BREAKING NEWS

Car bomb kills seven north of Baghdad, second bombing in two days

BAGHDAD - At least seven people were killed and 11 wounded north of Baghdad on Wednesday when a suicide bomber a car detonated his explosives at a checkpoint, security and medical sources said, the second bombing in the district in as many days.
There was no immediate claim of responsibility for the blast in Rashidiya, but Islamic State regularly carries out such bombings in the capital and other parts of Iraq, where it seized large swathes of territory in 2014.
A similar attack in Rashidiya on Tuesday killed nine people.
A blast in the central Karrada district on July 3 killed at least 292 people, making it one of the worst among the hundreds of suicide bombings carried out in Iraq since U.S.-led forces toppled Saddam Hussein 13 years ago.

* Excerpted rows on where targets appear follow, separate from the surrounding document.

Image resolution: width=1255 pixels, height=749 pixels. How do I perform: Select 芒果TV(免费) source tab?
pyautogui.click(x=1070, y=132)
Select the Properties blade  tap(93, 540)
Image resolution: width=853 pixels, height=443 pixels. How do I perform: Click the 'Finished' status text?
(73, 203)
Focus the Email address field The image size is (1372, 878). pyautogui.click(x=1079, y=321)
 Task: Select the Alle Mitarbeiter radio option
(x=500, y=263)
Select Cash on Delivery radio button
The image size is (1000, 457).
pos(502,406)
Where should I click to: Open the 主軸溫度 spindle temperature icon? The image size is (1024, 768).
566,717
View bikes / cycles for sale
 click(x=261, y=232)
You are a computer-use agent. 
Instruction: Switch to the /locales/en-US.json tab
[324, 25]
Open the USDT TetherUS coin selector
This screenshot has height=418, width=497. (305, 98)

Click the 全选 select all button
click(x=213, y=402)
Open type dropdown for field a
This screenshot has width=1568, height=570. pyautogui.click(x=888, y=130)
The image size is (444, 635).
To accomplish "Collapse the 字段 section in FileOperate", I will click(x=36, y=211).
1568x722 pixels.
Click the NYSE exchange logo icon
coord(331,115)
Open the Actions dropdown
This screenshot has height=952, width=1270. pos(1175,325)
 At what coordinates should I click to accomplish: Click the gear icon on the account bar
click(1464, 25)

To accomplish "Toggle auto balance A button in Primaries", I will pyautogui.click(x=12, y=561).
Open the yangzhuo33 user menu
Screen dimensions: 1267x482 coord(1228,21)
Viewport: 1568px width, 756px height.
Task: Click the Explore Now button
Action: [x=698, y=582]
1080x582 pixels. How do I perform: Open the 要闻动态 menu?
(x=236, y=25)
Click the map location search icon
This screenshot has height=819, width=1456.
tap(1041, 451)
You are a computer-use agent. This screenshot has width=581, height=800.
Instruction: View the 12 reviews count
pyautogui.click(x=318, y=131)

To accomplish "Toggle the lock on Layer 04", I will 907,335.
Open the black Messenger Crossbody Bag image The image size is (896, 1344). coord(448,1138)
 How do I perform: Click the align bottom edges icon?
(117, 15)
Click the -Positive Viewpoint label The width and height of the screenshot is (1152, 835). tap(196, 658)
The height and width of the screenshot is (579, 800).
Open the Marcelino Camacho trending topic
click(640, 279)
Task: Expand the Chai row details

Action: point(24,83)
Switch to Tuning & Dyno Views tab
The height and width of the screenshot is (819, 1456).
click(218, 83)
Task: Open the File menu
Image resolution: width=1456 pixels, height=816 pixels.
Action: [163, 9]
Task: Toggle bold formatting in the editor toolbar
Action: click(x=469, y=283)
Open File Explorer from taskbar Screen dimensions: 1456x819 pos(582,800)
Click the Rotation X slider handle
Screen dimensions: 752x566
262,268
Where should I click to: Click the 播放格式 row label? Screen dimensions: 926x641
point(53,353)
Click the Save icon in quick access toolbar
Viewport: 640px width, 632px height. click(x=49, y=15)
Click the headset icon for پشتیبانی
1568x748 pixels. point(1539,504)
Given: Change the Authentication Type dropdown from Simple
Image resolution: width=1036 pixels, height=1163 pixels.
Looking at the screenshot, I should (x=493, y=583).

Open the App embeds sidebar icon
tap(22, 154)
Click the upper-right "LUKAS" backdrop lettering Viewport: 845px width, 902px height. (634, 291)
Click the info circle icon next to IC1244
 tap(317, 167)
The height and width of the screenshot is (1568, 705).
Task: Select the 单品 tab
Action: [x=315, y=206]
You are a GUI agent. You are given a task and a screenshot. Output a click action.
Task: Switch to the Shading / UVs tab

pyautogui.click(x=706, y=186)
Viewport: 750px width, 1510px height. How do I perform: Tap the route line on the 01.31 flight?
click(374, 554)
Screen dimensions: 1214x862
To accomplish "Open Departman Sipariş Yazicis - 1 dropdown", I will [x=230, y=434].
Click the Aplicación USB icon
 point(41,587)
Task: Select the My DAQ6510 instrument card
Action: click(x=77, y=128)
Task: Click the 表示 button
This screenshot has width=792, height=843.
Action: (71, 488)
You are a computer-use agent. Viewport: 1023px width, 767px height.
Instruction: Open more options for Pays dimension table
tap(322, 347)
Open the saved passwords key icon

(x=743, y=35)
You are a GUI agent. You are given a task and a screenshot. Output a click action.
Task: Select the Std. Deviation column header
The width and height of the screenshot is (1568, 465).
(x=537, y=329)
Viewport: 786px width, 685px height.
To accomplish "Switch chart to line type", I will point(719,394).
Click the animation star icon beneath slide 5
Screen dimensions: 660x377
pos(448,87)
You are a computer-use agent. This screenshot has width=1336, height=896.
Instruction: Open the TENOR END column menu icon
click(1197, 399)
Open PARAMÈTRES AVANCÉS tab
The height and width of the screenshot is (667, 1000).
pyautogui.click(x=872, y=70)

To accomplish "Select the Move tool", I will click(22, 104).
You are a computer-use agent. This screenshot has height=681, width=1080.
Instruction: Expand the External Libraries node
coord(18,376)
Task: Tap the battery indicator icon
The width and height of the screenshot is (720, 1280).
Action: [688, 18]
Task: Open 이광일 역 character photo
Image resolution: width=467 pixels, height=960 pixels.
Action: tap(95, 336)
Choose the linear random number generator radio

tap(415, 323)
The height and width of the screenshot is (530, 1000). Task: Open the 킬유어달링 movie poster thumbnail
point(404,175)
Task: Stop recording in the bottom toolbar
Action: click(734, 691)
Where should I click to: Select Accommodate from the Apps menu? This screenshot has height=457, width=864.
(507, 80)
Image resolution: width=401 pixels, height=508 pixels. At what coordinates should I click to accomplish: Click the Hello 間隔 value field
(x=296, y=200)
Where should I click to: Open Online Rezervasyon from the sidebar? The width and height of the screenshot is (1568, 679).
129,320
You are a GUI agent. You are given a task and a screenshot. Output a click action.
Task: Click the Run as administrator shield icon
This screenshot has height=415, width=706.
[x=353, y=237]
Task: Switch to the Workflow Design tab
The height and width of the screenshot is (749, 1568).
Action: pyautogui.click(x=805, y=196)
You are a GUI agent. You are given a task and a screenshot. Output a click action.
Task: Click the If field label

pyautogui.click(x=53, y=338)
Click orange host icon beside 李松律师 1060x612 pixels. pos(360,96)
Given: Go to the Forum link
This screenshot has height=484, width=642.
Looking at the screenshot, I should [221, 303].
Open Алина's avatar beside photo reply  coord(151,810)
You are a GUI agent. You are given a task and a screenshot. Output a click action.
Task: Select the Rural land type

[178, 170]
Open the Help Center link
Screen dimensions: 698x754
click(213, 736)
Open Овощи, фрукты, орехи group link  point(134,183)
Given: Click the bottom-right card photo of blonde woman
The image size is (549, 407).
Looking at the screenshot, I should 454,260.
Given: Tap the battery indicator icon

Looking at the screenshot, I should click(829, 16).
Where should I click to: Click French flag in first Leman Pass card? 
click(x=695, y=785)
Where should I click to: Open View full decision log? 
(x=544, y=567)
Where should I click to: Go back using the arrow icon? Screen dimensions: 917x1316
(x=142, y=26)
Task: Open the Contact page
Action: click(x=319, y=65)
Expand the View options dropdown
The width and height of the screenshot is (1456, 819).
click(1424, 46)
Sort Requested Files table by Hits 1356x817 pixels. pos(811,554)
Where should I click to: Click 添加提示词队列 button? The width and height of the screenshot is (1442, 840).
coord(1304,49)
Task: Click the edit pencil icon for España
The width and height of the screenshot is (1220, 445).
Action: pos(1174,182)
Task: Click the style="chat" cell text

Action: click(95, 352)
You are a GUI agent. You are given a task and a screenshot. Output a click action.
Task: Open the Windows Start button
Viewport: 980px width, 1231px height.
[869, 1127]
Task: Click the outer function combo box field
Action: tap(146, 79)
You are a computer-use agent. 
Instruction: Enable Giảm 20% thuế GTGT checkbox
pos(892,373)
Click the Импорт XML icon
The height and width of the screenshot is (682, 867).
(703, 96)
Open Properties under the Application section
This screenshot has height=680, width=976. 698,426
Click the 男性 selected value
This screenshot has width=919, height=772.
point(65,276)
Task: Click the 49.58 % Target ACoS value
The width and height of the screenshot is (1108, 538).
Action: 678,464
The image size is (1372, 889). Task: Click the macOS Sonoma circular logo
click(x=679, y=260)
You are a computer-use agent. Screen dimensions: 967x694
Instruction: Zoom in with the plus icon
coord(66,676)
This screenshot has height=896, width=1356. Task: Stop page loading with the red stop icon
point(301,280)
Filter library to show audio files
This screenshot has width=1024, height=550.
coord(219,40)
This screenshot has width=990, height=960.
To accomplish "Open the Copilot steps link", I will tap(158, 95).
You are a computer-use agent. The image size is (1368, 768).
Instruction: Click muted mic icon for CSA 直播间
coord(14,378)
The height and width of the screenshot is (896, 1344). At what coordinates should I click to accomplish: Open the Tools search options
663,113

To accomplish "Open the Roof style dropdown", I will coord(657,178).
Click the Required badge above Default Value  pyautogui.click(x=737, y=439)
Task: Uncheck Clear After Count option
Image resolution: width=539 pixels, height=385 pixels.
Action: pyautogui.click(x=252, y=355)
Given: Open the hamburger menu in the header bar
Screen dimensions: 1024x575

The high death toll prompted a public outcry in Baghdad, with residents blaming the government for not sufficiently securing the capital.
Islamic State has been turning increasingly to suicide bombings, which U.S. and Iraqi officials have touted as proof that battlefield setbacks are weakening the jihadists.
In a U.S.-backed offensive, the Iraqi army retook the city of Ramadi from Islamic State this year, and more recently Falluja, which the government said had been a launchpad for the group's Baghdad suicide bombings.
But critics say a global uptick in suicide attacks attributed to the group suggests it may just be adapting and would survive.